Records supplied section start

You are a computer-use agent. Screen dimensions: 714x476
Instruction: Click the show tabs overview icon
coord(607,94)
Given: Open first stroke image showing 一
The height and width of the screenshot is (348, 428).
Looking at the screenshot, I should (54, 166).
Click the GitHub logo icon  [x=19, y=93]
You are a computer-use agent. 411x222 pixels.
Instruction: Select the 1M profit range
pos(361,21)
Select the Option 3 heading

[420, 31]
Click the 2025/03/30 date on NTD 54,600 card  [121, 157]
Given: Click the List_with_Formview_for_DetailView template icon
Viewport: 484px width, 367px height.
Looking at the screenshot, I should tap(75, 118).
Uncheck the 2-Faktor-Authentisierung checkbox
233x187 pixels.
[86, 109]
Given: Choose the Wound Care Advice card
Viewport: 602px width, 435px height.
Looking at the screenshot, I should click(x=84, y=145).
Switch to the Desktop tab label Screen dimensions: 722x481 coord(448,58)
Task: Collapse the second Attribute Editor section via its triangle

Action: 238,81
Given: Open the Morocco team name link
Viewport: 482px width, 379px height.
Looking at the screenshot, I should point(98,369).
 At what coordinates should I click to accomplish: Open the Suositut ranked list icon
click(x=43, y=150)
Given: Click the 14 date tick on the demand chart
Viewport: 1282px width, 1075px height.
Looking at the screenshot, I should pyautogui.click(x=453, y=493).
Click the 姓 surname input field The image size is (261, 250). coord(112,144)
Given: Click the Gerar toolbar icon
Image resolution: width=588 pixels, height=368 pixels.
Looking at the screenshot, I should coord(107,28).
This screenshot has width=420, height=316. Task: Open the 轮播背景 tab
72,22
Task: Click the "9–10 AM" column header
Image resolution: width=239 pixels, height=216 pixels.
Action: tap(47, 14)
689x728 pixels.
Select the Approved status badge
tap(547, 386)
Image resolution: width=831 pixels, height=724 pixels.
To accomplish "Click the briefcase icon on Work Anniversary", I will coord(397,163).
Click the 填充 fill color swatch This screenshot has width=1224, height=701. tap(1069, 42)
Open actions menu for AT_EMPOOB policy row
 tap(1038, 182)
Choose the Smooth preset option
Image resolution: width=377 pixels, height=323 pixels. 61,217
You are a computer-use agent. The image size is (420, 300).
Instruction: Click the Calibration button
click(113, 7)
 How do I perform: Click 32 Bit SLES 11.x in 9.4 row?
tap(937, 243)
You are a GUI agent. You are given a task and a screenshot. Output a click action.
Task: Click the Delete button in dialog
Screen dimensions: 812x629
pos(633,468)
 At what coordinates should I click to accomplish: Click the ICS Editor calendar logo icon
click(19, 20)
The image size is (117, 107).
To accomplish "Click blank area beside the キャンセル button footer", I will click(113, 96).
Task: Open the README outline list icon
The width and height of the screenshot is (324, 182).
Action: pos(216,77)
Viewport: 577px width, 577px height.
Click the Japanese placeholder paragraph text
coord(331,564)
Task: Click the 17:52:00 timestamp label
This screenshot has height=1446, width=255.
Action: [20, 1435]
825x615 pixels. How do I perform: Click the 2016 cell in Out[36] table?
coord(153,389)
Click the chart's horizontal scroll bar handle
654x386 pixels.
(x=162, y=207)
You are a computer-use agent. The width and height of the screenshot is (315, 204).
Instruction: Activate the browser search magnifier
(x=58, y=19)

Records supplied section end

Write down all the entries again without a single difference.

▶ [Reply]:
You are a computer-use agent. Screen dimensions: 714x476
Instruction: Click the show tabs overview icon
coord(607,94)
Given: Open first stroke image showing 一
The height and width of the screenshot is (348, 428).
Looking at the screenshot, I should (54, 166).
Click the GitHub logo icon  [x=19, y=93]
You are a computer-use agent. 411x222 pixels.
Instruction: Select the 1M profit range
pos(361,21)
Select the Option 3 heading

[420, 31]
Click the 2025/03/30 date on NTD 54,600 card  [121, 157]
Given: Click the List_with_Formview_for_DetailView template icon
Viewport: 484px width, 367px height.
Looking at the screenshot, I should tap(75, 118).
Uncheck the 2-Faktor-Authentisierung checkbox
233x187 pixels.
[86, 109]
Given: Choose the Wound Care Advice card
Viewport: 602px width, 435px height.
Looking at the screenshot, I should click(x=84, y=145).
Switch to the Desktop tab label Screen dimensions: 722x481 coord(448,58)
Task: Collapse the second Attribute Editor section via its triangle

Action: 238,81
Given: Open the Morocco team name link
Viewport: 482px width, 379px height.
Looking at the screenshot, I should point(98,369).
 At what coordinates should I click to accomplish: Open the Suositut ranked list icon
click(x=43, y=150)
Given: Click the 14 date tick on the demand chart
Viewport: 1282px width, 1075px height.
Looking at the screenshot, I should pyautogui.click(x=453, y=493).
Click the 姓 surname input field The image size is (261, 250). coord(112,144)
Given: Click the Gerar toolbar icon
Image resolution: width=588 pixels, height=368 pixels.
Looking at the screenshot, I should coord(107,28).
This screenshot has width=420, height=316. Task: Open the 轮播背景 tab
72,22
Task: Click the "9–10 AM" column header
Image resolution: width=239 pixels, height=216 pixels.
Action: tap(47, 14)
689x728 pixels.
Select the Approved status badge
tap(547, 386)
Image resolution: width=831 pixels, height=724 pixels.
To accomplish "Click the briefcase icon on Work Anniversary", I will coord(397,163).
Click the 填充 fill color swatch This screenshot has width=1224, height=701. tap(1069, 42)
Open actions menu for AT_EMPOOB policy row
 tap(1038, 182)
Choose the Smooth preset option
Image resolution: width=377 pixels, height=323 pixels. 61,217
You are a computer-use agent. The image size is (420, 300).
Instruction: Click the Calibration button
click(113, 7)
 How do I perform: Click 32 Bit SLES 11.x in 9.4 row?
tap(937, 243)
You are a GUI agent. You are given a task and a screenshot. Output a click action.
Task: Click the Delete button in dialog
Screen dimensions: 812x629
pos(633,468)
 At what coordinates should I click to accomplish: Click the ICS Editor calendar logo icon
click(19, 20)
The image size is (117, 107).
To accomplish "Click blank area beside the キャンセル button footer", I will click(113, 96).
Task: Open the README outline list icon
The width and height of the screenshot is (324, 182).
Action: pos(216,77)
Viewport: 577px width, 577px height.
Click the Japanese placeholder paragraph text
coord(331,564)
Task: Click the 17:52:00 timestamp label
This screenshot has height=1446, width=255.
Action: [20, 1435]
825x615 pixels. How do I perform: Click the 2016 cell in Out[36] table?
coord(153,389)
Click the chart's horizontal scroll bar handle
654x386 pixels.
(x=162, y=207)
You are a computer-use agent. The width and height of the screenshot is (315, 204).
Instruction: Activate the browser search magnifier
(x=58, y=19)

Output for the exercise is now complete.